DOCUMENT SOURCE —
Les amateurs de débats politiques ont été gâtés cette semaine; deux balados sont parus, l’un avec Paul St-Pierre Plamondon (balado de Ian et Frank) et l’autre avec Mathieu Bock-Côté (balado de Jeff Fillion, Radio-pirate).
L’écoute de ces balados en vaut la peine pour qui veut mieux comprendre la pensée de la « droite de Québec », aussi appelée « droite pirate », « libertariens », « droite QS » ou « conservateurs ». Cette mouvance politique s’étant assez récemment dotée d’un véhicule politique conséquent en la personne d’Eric Duhaime, le Parti Conservateur du Québec (PCQ) et la mouvance qui gravite autour doit, à mon avis, être pris au sérieux.
Alors que le programme politique de QS est depuis longtemps scruté et critiqué par certains (mais bon, pas à Radio-Canada), le programme du PCQ et son substrat intellectuel jouissent d’une certaine négligence médiatique.
La multiplicité des étiquettes dont s’affuble ou dont est affublée cette mouvance constitue déjà une première difficulté pour la situer sur le spectre politique et dans l’ordre des idées. La première question qui vient à l’esprit est celle-ci : cette mouvance est-elle vraiment, comme elle le prétend, « conservatrice »?
Le conservatisme
Pour se faire une tête, on peut revenir aux idées d’Edmund Burke, qui a écrit en 1790 un livre « Réflexions sur la révolution française », qui constitue le manifeste fondateur du conservatisme. Dans celui-ci, il écrivait, et c’est à mon avis la définition la plus profonde et émouvante du conservatisme, que « la société est un contrat passé entre les vivants, les morts et ceux qui sont encore à naitre » (ma traduction). Autrement dit, la société est un héritage, un legs qui nous vient du passé, des ancêtres. Nous ne sommes que de passage et sommes les fiduciaires de cet héritage que nous devons léguer à nos enfants, et, si possible, en meilleur état que celui dans lequel nous l’avons trouvé. Cette idée, à mon avis fondamentale, a été reprise et développée par Roger Scruton, une autre grande figure du conservatisme, entre autres.
Avec cette idée, Burke, qui écrivait alors que la Révolution française était en pleine ascension (et avant la Terreur), arguait que le progrès, le changement devait se faire graduellement et à un rythme mesuré, et qu’il était périlleux de faire table rase, de rejeter intégralement les valeurs et les traditions héritées du passé comme le faisait la Révolution française, car ces valeurs avaient subi avec succès le test du temps et avaient permis aux sociétés de survivre sur le long terme. Pour Burke, l’héritage incluait certes la propriété (ou la « richesse »), mais aussi la langue, les coutumes, les traditions, la culture et la morale. Tout cela suppose l’existence d’une certaine culture historiquement ancrée, c’est-à-dire d’un peuple.

DONNÉES FOURNIES —

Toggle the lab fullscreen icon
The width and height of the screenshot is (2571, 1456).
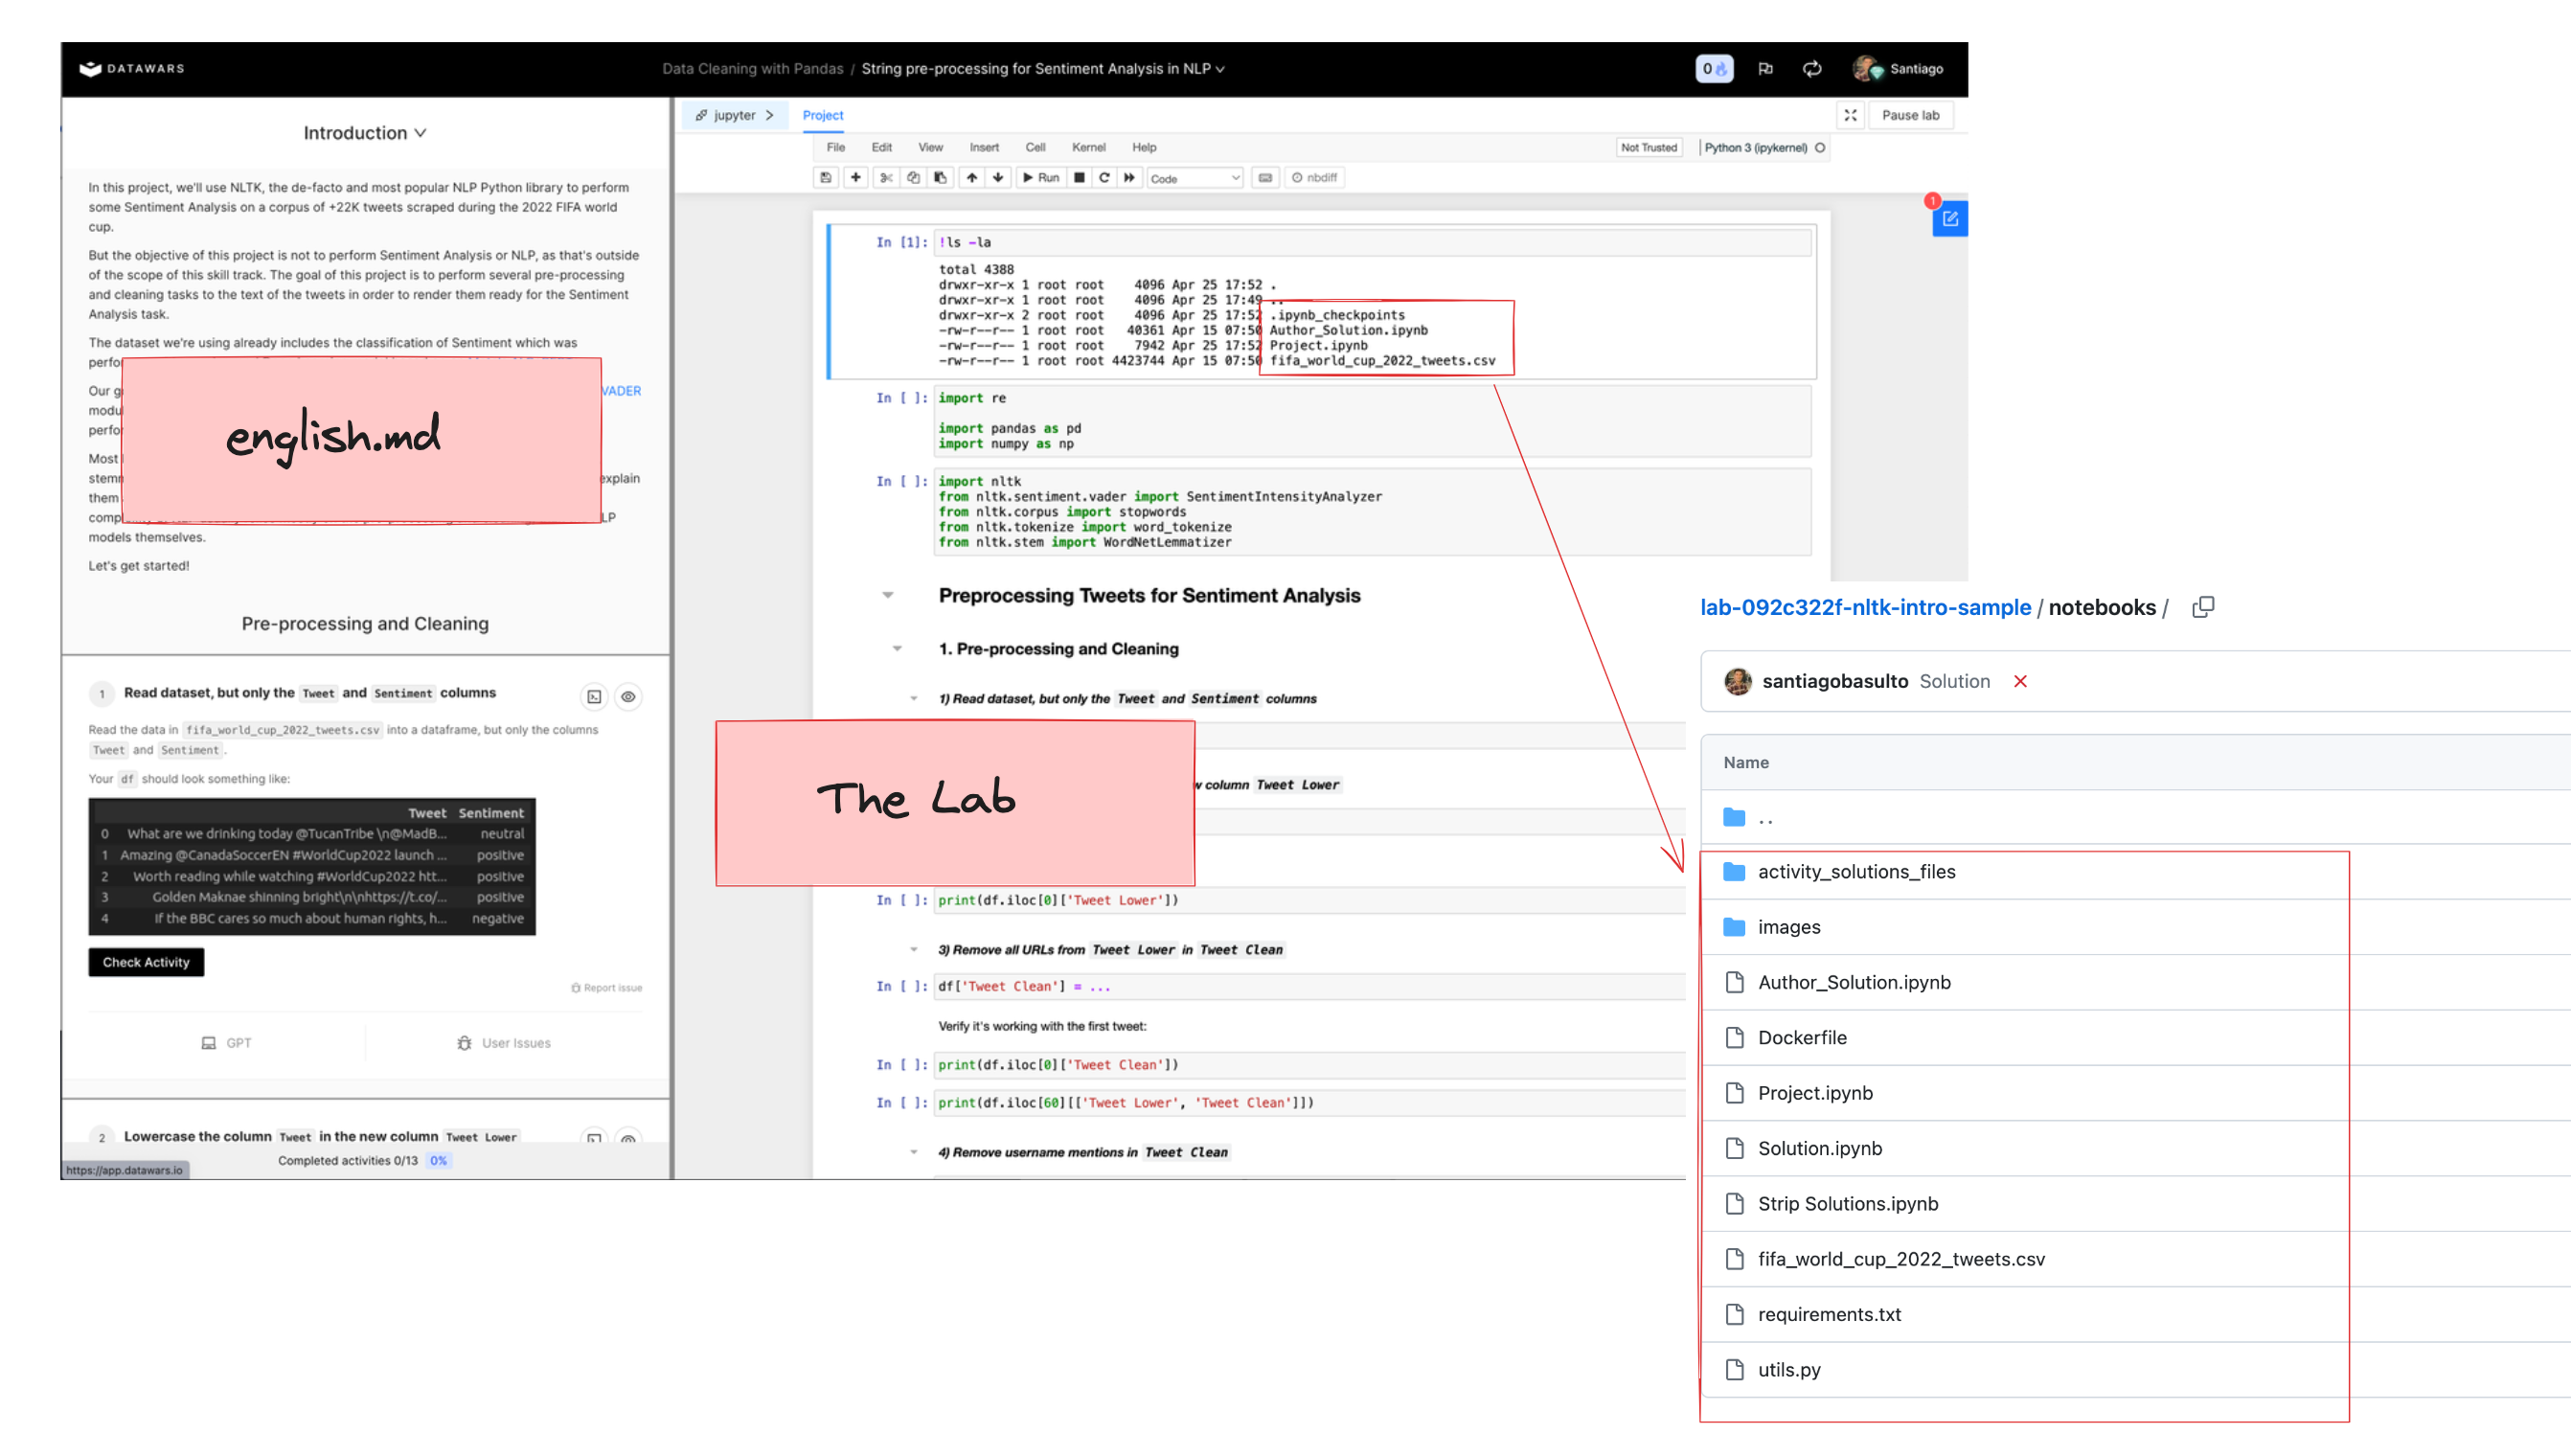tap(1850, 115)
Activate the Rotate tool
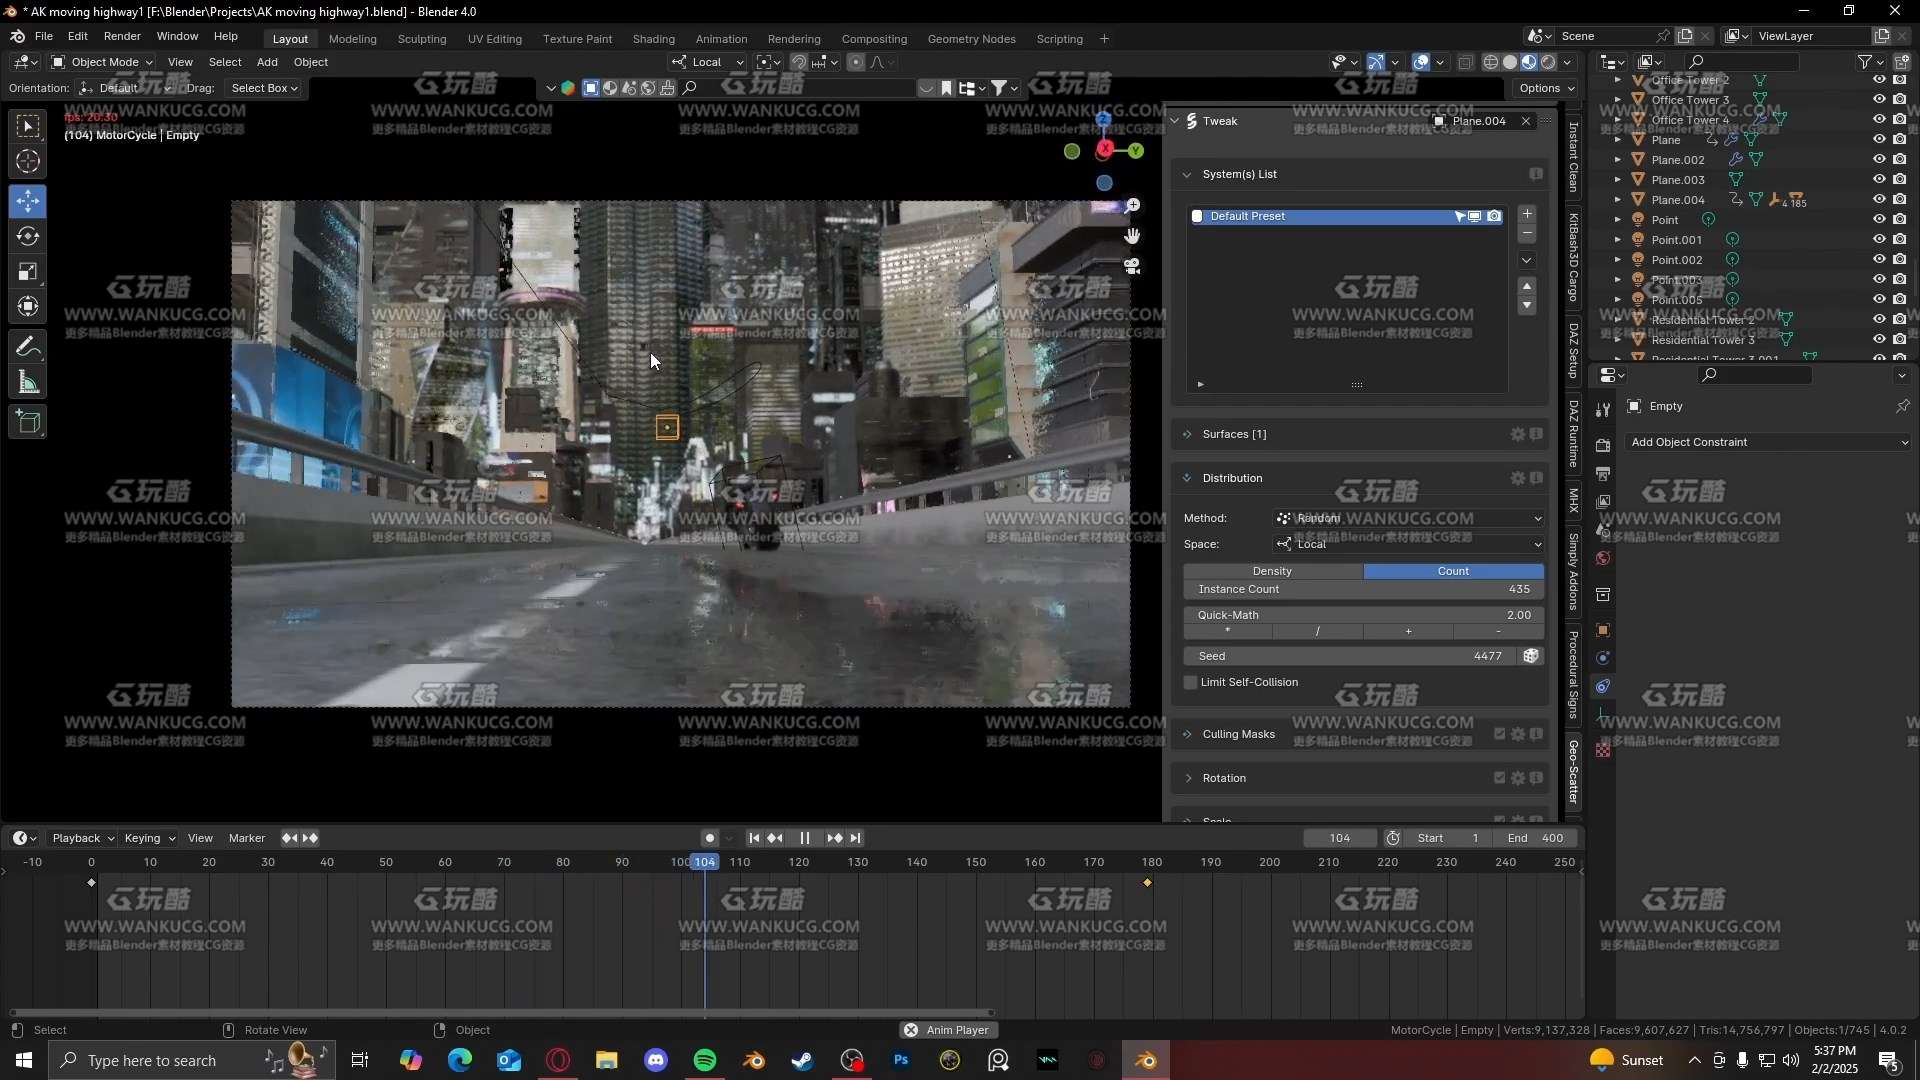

CONSIGNES —
1. Reproduisez mot pour mot le passage du document source qui va de « Les amateurs de » jusqu'à « Jeff Fillion, Radio-pirate). ».
2. D'après le document source, en quelle année Edmund Burke a-t-il écrit « Réflexions sur la révolution française » ?
Les données n'interviennent pas dans ce travail.

RÉPONSES PAR TÂCHE —
1.
Les amateurs de débats politiques ont été gâtés cette semaine; deux balados sont parus, l’un avec Paul St-Pierre Plamondon (balado de Ian et Frank) et l’autre avec Mathieu Bock-Côté (balado de Jeff Fillion, Radio-pirate).

2. En 1790.